When I was very young, I was a huge Microsoft and Windows fan. I used Virtual PC to toy with multiple versions of Windows all day after school.
Then after two years failing at YouTube with moderate “success” form pirated copies of Phineas and Ferb recorded over cable TV, I got very heavily into open source, most specifically FreeBSD. I learned to love Unix and hate Windows. I started self-hosting servers and running networks at home. Open source and self-hosting was part of my DNA.
It became so much a part of me that even when I joined Microsoft I never grew to love Windows or Microsoft. I always secretly preferred non-Microsoft products. But that’s not the real reason why I left Microsoft.
Going back to high school, I had a “science research” project of a “Big Data File System” which was an ill-fated attempt to speed up “Big Data” applications using a stripped down file system.
But when I learned what Big Data is, I realized “this isn’t what I want to work on” and “this is aiding surveillance.” And even if surveillance wasn’t an issue, can you really convince sysadmins to use your new “Big Data File System” instead of Linux’s ext4? But what I didn’t know is it would set me up on a track to specialize professionally in Big Data, something I didn’t want.
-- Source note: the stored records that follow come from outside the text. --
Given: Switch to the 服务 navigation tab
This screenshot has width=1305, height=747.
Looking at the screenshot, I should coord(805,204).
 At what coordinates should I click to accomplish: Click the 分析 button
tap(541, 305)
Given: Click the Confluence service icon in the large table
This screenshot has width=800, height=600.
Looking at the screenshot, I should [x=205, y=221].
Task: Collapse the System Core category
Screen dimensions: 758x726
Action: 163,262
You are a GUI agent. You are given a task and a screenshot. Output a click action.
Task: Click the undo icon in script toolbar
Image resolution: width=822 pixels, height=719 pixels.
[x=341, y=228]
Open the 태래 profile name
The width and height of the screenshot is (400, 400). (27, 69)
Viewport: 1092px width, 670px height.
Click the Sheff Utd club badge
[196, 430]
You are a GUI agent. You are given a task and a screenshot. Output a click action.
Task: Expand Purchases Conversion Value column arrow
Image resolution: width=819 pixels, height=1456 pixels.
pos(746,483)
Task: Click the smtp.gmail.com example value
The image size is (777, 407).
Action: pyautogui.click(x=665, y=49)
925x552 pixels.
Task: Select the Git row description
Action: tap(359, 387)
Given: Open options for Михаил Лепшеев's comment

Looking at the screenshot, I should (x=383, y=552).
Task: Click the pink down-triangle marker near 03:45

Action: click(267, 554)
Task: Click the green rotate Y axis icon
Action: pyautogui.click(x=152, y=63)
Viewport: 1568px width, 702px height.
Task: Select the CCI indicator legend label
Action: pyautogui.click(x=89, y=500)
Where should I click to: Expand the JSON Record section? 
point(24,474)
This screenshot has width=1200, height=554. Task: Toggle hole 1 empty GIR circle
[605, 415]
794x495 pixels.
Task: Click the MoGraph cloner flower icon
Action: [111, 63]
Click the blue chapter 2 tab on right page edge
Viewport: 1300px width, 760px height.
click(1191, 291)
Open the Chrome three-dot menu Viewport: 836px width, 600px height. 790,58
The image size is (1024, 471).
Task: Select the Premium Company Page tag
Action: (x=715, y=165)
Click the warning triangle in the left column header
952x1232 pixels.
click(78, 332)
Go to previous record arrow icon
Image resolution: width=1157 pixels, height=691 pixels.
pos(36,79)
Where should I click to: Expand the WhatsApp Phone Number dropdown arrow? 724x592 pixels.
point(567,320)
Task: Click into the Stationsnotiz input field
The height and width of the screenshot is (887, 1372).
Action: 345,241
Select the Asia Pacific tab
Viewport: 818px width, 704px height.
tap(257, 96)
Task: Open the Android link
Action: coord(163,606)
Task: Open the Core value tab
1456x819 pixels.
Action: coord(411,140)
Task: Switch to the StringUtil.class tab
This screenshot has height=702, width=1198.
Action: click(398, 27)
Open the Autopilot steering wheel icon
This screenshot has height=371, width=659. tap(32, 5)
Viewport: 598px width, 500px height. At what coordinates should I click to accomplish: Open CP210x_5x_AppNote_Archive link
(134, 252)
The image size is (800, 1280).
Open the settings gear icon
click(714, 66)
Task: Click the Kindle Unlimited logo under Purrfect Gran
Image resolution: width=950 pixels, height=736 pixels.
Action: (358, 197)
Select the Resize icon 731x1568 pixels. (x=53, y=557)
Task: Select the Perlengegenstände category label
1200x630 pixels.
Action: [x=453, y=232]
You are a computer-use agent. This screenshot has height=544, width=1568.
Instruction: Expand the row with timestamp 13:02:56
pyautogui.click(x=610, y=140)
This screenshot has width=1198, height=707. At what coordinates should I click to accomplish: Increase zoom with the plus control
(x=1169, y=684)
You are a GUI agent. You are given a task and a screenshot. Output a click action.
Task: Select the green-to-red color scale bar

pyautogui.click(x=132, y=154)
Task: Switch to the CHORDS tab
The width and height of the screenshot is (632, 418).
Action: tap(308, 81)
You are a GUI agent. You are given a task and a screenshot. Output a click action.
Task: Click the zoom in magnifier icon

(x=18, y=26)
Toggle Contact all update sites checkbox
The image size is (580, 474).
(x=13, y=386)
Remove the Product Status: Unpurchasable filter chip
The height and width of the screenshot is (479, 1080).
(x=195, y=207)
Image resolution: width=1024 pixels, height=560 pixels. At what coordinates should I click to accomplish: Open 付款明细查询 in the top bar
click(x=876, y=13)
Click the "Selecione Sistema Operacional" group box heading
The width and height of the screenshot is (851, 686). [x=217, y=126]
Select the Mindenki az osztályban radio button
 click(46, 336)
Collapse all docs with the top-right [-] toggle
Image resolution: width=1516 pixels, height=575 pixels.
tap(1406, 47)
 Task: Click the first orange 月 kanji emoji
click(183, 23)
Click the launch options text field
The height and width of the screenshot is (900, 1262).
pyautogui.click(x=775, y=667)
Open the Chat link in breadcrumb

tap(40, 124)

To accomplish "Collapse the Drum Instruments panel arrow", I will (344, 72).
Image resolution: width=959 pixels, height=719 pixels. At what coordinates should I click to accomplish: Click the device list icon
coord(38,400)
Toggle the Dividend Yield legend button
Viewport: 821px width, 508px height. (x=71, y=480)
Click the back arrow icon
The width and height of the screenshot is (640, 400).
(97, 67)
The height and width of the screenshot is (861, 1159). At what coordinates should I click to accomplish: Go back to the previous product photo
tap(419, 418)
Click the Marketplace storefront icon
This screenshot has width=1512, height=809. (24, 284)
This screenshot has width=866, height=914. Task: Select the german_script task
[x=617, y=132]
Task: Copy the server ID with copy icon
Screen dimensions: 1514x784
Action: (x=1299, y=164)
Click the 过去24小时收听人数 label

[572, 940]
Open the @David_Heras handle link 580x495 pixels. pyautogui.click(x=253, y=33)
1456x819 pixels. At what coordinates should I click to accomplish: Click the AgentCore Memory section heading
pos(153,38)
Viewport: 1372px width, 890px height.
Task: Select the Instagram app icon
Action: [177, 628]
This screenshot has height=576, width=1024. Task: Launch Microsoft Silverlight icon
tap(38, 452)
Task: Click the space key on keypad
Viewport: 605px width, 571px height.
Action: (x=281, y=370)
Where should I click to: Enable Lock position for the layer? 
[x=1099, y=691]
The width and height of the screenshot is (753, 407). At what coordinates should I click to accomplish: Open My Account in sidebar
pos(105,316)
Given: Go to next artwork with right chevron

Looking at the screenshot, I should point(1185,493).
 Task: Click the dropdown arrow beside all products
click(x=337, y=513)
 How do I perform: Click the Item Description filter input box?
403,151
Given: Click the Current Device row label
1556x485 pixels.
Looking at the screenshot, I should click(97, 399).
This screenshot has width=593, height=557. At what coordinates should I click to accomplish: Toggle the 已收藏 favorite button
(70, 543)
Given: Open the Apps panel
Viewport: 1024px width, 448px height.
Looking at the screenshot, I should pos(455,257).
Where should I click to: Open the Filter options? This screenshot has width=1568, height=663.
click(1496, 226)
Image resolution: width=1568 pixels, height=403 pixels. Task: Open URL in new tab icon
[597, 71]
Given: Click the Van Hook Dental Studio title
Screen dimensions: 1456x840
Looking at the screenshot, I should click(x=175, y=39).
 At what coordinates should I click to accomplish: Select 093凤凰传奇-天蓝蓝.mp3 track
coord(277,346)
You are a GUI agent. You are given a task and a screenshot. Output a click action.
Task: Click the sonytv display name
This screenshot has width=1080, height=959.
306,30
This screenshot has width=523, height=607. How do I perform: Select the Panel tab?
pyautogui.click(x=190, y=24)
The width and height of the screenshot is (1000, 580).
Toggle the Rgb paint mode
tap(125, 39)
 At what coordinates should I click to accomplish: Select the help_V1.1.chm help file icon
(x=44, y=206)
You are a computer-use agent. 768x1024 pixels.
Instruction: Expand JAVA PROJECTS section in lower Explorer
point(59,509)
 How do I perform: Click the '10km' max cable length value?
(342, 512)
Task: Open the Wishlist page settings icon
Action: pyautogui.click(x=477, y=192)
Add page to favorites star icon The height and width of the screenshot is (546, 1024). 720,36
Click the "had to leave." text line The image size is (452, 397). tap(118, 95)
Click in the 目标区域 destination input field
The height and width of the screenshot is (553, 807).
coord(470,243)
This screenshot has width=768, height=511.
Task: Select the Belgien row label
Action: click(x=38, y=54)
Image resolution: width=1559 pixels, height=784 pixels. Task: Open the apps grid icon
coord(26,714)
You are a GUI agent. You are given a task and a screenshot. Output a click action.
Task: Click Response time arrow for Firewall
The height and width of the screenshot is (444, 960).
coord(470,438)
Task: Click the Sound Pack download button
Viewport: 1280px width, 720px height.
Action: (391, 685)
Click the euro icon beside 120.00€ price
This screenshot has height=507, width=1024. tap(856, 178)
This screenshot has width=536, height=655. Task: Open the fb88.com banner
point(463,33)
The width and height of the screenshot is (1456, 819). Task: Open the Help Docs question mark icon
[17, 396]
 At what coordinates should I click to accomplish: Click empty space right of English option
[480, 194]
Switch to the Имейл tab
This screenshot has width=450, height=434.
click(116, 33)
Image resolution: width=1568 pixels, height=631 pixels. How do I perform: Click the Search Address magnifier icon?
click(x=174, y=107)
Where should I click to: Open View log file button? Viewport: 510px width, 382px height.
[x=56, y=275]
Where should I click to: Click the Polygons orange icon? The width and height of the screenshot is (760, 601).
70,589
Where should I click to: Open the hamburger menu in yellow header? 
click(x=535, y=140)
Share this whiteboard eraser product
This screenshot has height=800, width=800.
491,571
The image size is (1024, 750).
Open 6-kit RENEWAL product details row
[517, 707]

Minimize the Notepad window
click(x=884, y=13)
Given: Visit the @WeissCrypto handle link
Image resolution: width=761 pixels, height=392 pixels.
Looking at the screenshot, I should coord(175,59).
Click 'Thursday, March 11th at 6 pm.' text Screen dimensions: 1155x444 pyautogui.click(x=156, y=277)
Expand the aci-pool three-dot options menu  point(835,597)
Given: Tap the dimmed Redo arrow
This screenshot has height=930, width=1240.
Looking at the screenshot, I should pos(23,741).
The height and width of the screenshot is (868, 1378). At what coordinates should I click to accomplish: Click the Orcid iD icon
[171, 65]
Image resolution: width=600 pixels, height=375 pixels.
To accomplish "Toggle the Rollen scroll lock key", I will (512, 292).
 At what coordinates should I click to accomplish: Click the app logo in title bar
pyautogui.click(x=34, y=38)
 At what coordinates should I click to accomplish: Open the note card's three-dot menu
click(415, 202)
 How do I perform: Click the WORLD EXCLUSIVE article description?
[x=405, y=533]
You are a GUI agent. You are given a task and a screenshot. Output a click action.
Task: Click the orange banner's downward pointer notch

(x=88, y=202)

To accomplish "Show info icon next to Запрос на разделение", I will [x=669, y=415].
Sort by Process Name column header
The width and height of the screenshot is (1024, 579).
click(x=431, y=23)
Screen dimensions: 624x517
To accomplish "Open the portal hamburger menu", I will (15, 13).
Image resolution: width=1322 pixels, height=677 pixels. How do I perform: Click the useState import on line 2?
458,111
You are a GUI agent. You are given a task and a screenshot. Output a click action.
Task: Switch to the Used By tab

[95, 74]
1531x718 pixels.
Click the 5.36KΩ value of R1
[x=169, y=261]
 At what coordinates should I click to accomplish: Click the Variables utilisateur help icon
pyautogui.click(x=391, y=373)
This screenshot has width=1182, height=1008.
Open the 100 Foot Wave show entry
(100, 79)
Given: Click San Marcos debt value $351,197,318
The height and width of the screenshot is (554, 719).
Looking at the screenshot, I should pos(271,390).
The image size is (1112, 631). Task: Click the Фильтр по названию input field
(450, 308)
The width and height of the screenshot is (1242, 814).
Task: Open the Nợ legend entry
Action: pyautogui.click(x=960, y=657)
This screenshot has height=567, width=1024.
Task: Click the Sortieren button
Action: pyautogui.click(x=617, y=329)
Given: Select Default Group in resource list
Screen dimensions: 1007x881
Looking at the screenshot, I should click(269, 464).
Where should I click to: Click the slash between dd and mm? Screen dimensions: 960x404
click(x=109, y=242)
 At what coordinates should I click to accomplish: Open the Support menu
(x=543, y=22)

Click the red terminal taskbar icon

I knew I wanted to rebel, so I installed CyanogenMod on my then-phone, a Sprint Samsung Galaxy S3 as an ill-fated attempt to “degoogle” and prevent Google from having my information.
By the time I graduated, I shelved the Big Data File System and decided to pursue other activities. Until I got an internship at NYU’s Center for Urban Science and Progress where I was asked for a copy of the paper. I searched my self-hosted email server for a draft copy and sent it.
What does this have to do with Microsoft you may ask? Well, because of “Big Data” experience from CUSP, I was placed in the “Viva Insights” team which basically worked on workplace surveillance, despite having had an internship at the failed crypto startup CacheCash which I hoped would get me out. That combined with the inability to easily internally transfer, the hard LeetCode-style interviews and now the poor economy made me stuck.
I realized I couldn’t take it anymore. I’ll always be mediocre since I lost passion for coding 2022-ish where my only open source contributions became either packaging (FreeBSD and later Fedora/EPEL) or documentation (Rocky Linux). I turned back to the servers and networks stuff which dominated my high school leisure time because I no longer wanted to code on surveillance tools. I only barely stayed afloat at work.
I remember telling my mom that I hate working on surveillance. I got told:
- “you’re autistic. you won’t survive anywhere else.”
- “don’t make your job your focus. find other hobbies.”
- “you’re so lucky you work for microsoft.”
These arguments fail miserably. I have a specific set of values, and privacy is one of them. I wanted to leave not because of a career focus but because of a privacy focus. Privacy is too important to me. Just because I’m autistic doesn’t mean I can’t have stuff I stand up for.
Imagine telling Greta Thunberg to keep her head down to not anger Big Oil, but instead she is fighting for climate action and I give her credit for that. Or telling Edward Snowden (who’s probably not autistic) that he shouldn’t leak because he has a “stable government job” (well, not so stable now thanks to “DOGE”).
Even if privacy wasn’t a concern, Microsoft focuses on a “kitchen sink” approach whereas I prefer streamlined software that one person can configure instead of needing tons of MSPs and partners to be able to manage. Yes, Fedora and GNOME and OpenBSD are right for breaking backwards compatibility, and so is Apple is not for the tight walled garden.
And working on a software stack I hate to spy on employees is certainly bad for my morale. I got into a shopping and browsing addiction because it’s the only alternative to facing the music of working on a heinous product. But even if I worked at a “Linux shop” instead it wouldn’t necessarily free me from working on surveillance tech.
So I’d rather make half of what I made just to not work on surveillance again. If my new IT startup takes off, great. If not, maybe I’ll get a CCNP or RHCE and work in traditional IT.
Sure, I could stay in software engineering. But I can’t. I was never the best coder, but during NYU days I had a burning passion. I was stupid for believing it would last forever, which it didn’t.
Passion for content creation didn’t last forever, I dropped my interest in video and got a passion for FOSS. Passion for FreeBSD didn’t last forever either, I turned to different operating systems with better hardware support including the Fedora laptop I wrote this post on or the Mac I use for my startup stuff.